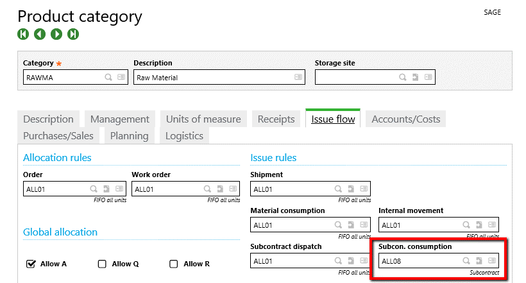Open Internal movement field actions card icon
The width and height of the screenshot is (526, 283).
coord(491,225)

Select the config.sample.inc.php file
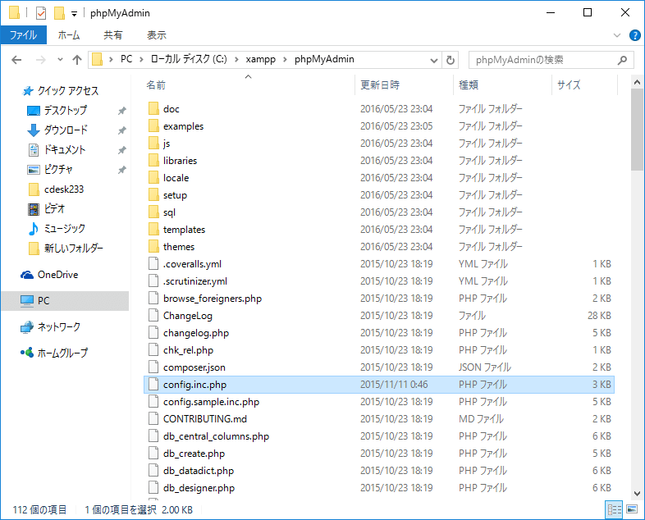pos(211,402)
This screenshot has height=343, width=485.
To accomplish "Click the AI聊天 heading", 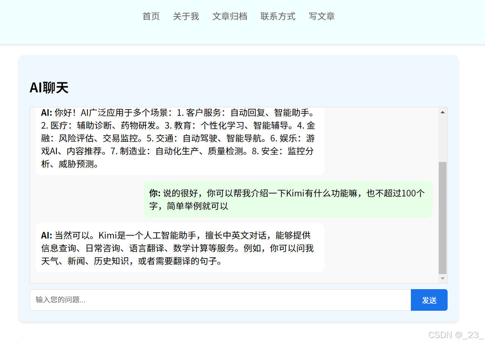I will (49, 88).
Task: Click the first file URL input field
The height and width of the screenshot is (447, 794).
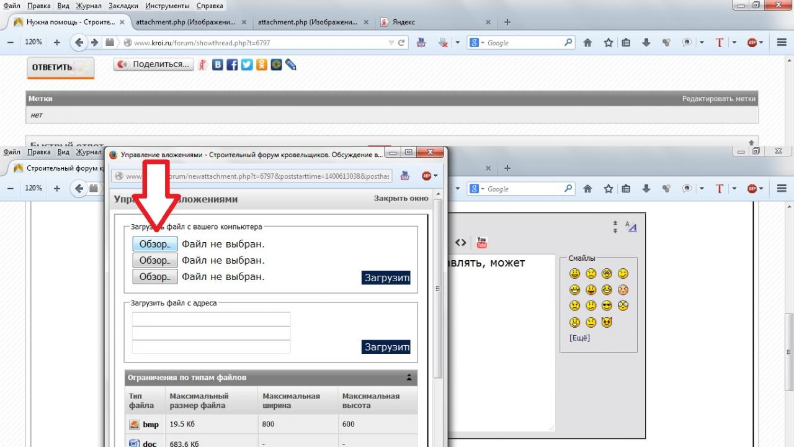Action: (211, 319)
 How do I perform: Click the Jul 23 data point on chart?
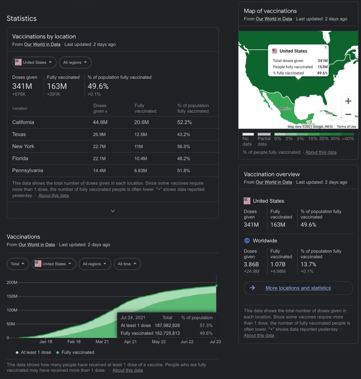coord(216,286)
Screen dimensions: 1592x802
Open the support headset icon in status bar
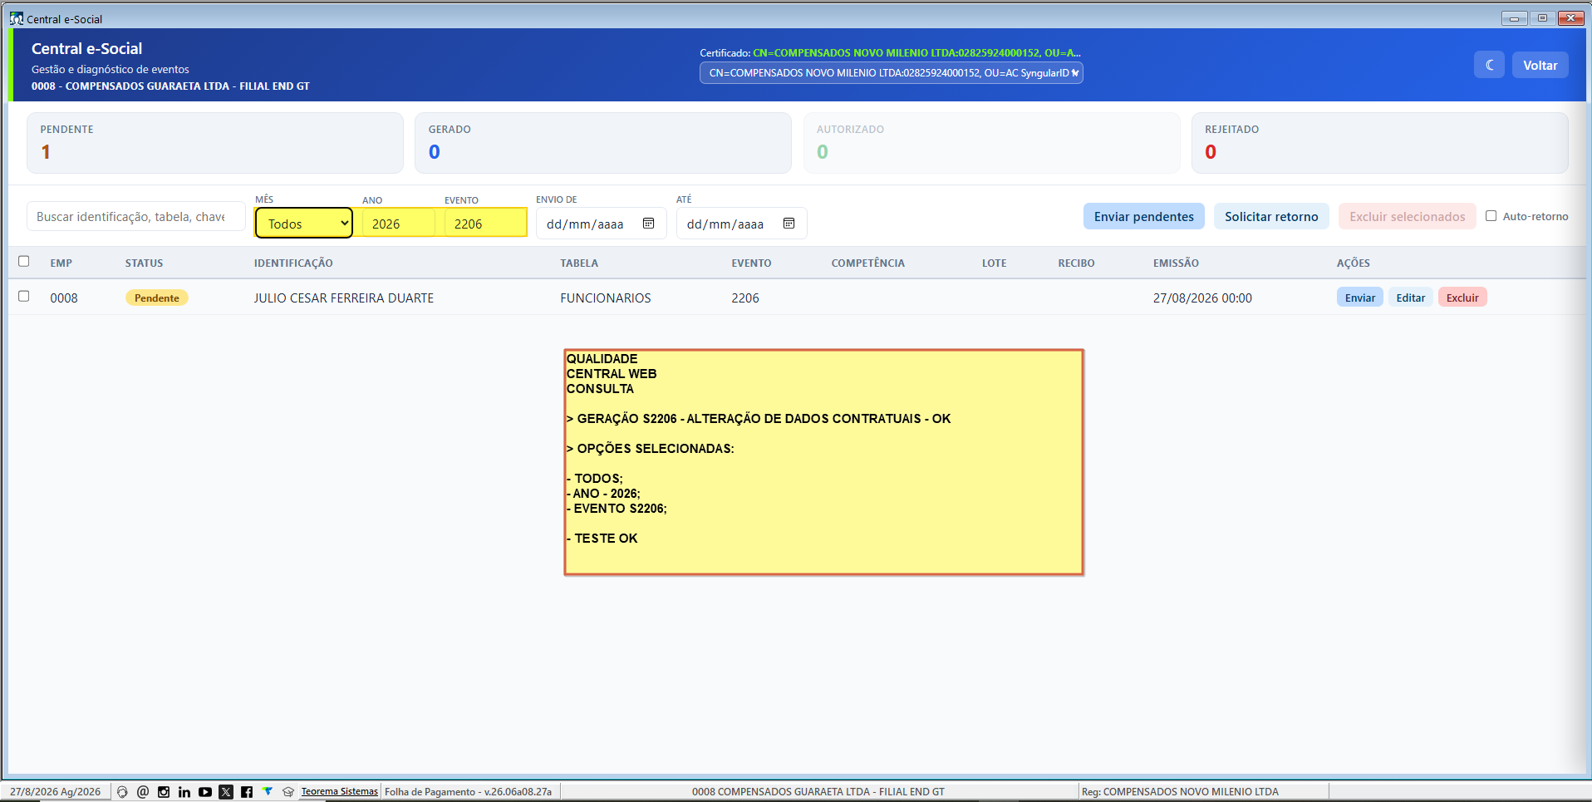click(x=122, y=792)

## COSA FARE
Puoi ripetere tali e quali le righe, cominciando da quella che contiene "Task: Click the first file URL input field" e fermandoti dopo l'ultima? Lascia fuori le immagini.

## RISULTATO ESERCIZIO
Task: Click the first file URL input field
The height and width of the screenshot is (447, 794).
Action: (211, 319)
 How do I perform: Click the Jul 23 data point on chart?
coord(216,286)
Screen dimensions: 1592x802
Open the support headset icon in status bar
click(x=122, y=792)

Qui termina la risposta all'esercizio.